→ **WHAT YOU WILL DO**
The records below must be copied out completely and exactly.

###

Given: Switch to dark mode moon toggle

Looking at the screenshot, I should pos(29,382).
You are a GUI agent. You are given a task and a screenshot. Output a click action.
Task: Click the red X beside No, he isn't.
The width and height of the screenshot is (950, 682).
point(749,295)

###

→ **COMPLETED EXERCISE**
Given: Switch to dark mode moon toggle

Looking at the screenshot, I should pos(29,382).
You are a GUI agent. You are given a task and a screenshot. Output a click action.
Task: Click the red X beside No, he isn't.
The width and height of the screenshot is (950, 682).
point(749,295)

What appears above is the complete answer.